O.P. : Le fait que cet opéra n’ait jamais été créé en Russie en tant que tel, seulement sous forme concertante, n’est pas si surprenant que cela, car c’est un opéra qui déroute le public. Je me souviens que le public écossais avait été très troublé et surpris dans la version qui avait été donnée il y a deux ans à Édimbourg. En réalité, Pelléas et Mélisande est une œuvre très liée à la spécificité française lyrique, on chante peu dans cet opéra finalement. Cette histoire sombre devient tout à coup philosophique, on le sait, invalidant le mélodrame : certes, il s’agit d’un poème mis en musique, l’histoire fait pleurer, mais tout cela est immédiatement transcendé par la méditation sur la vie, la puissance du destin et l’impossibilité d’accéder à la vérité, qui confine à l’universel et au mythique.

Le grand public connaît le Bolchoï, temple du ballet et de l’opéra. Vous choisissez le théâtre Stanislavski, tout juste rénové, pour présenter votre création. Cette œuvre nécessite-t-elle un lieu particulier ?
M.M. : Effectivement, nous sommes particulièrement heureux de créer cet opéra dans un lieu inédit, qui vient de rouvrir. En même temps, ce théâtre qui n’est pas immense permet de préserver et de mettre en valeur le côté intimiste de la pièce ; une scène immense aurait desservi cet opéra.
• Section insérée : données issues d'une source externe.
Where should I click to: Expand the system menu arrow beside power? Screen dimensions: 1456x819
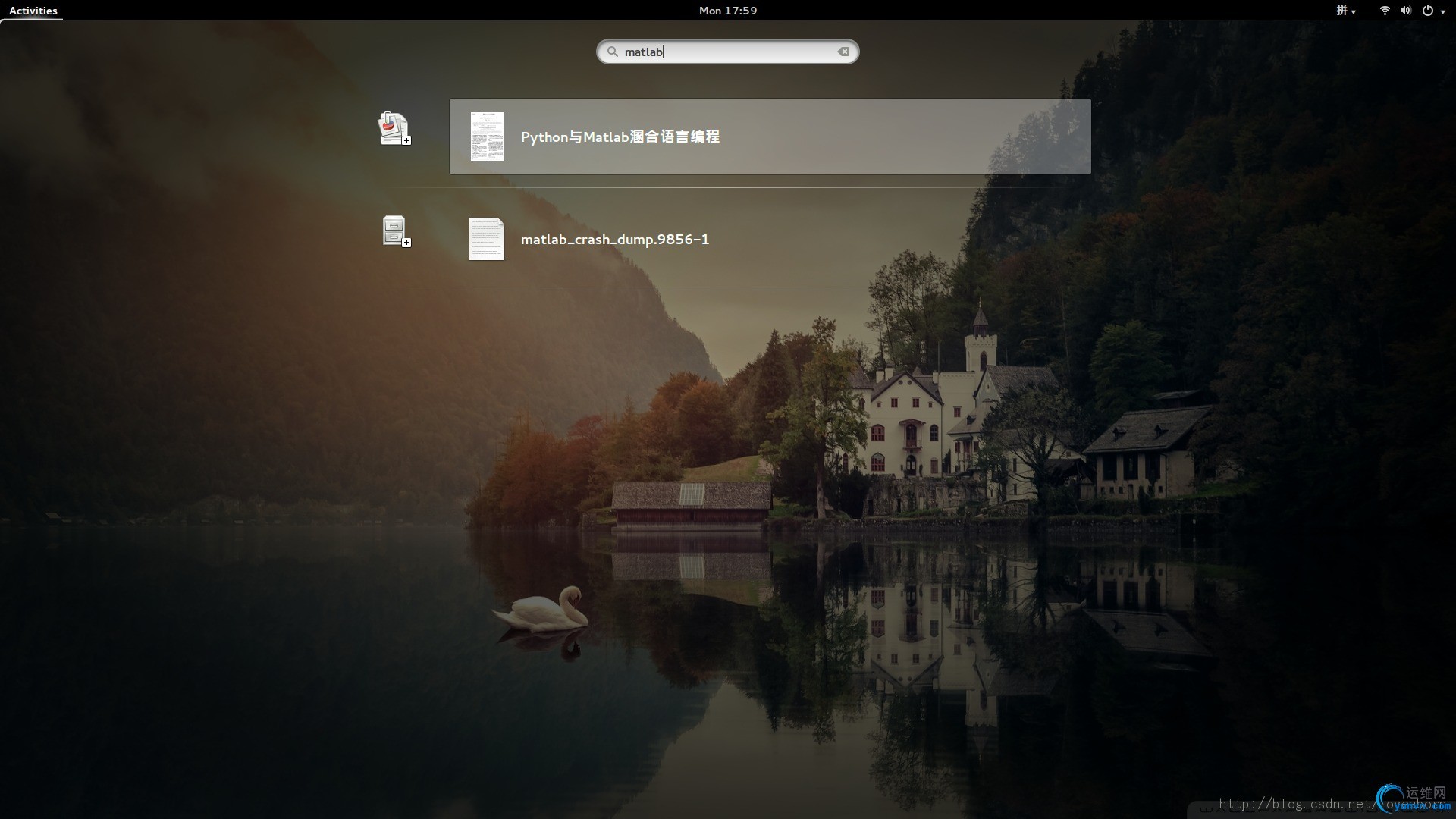coord(1442,11)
Il y a un côté aventureux à monter cette pièce dans des conditions optimales et uniques qui n’est pas sans déplaire à l’orgueil russe.

L’orchestre est russe, les chanteurs sont issus de la troupe du théâtre Stanislavski, Mélisande a une doublure russe, qui reprendra le rôle à l’automne prochain, Pelléas et Golaud sont français, Arkel et Geneviève sont russes… Comment travaillez-vous avec des artistes russes pour leur transmettre la subtilité d’un texte assez particulier pour un livret d’opéra ?
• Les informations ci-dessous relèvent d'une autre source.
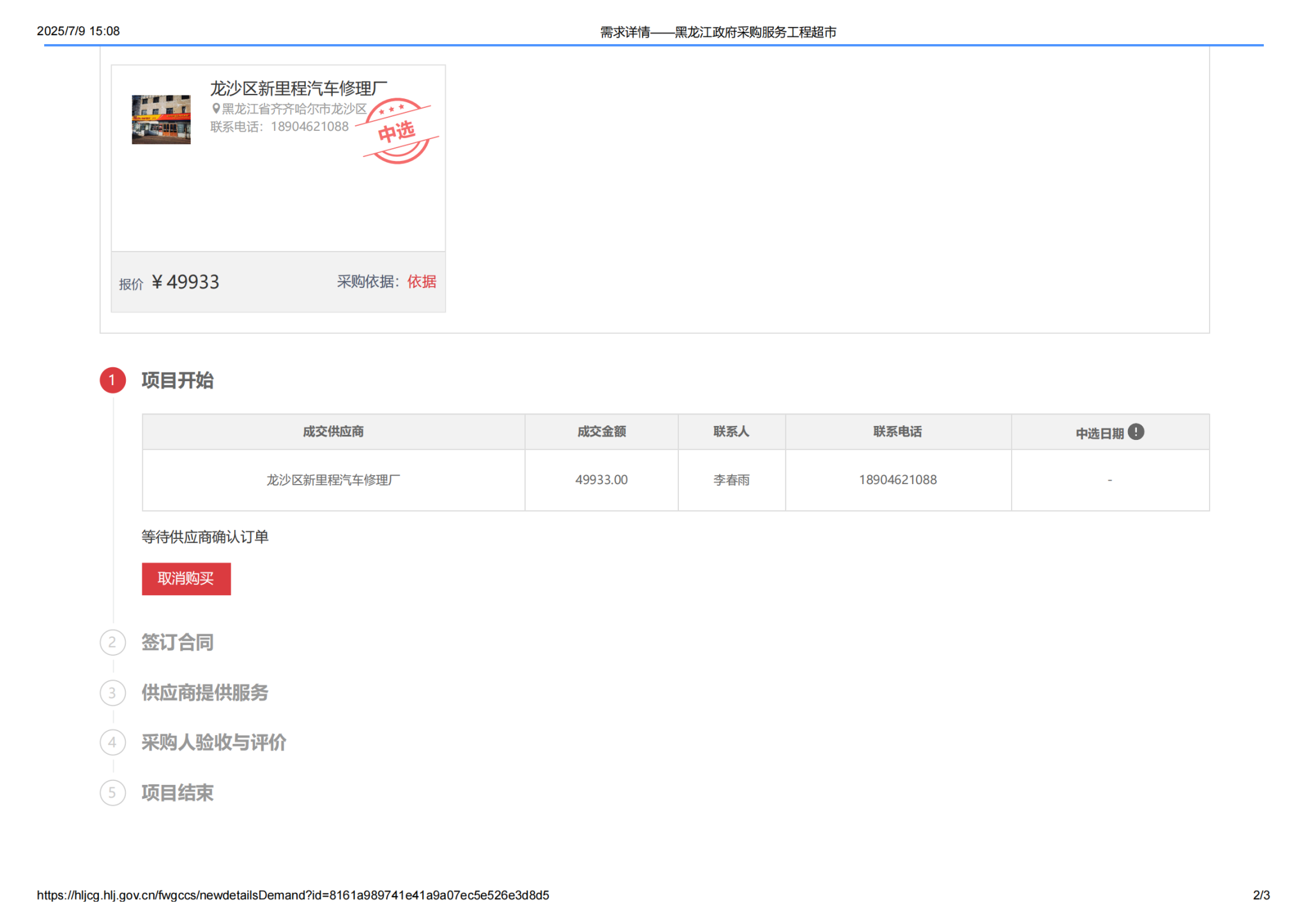This screenshot has width=1308, height=924.
Task: Click the step 3 circle icon
Action: pos(112,693)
O.P. : Je pense qu’il faut à tout prix "dépsychologiser" l’œuvre : il faut impérativement faire entendre la puissance onirique en marge des mots, faire sentir que le chanteur n’est pas du côté du concret, de la réalité, mais du rêve. Il faut faire tenir tout le spectacle dans un état de folie et de conscience à la fois, montrer que les personnages ne parlent pas pour transmettre un message mais écoutent ce qu’il dit. Plus techniquement, il va falloir insister avec les artistes russes sur la spécificité de la langue française, à savoir que les mots n’ont pas d’accents naturels, contrairement à tant d’autres langues, mais que l’accent se place en fonction du sens que l’on veut donner, et c’est là un travail très intéressant.
M.M. : Les musiciens russes ont très bien compris la spécificité du projet : il ne faut pas tellement donner de la voix, mais plutôt du style. C’est un véritable défi pour les chanteurs lyriques, l’orchestre, le chef et le metteur en scène. Nous sommes vraiment impatients et curieux d’aller à la rencontre d’un pays par l’intermédiaire d’une œuvre si exigeante et unique.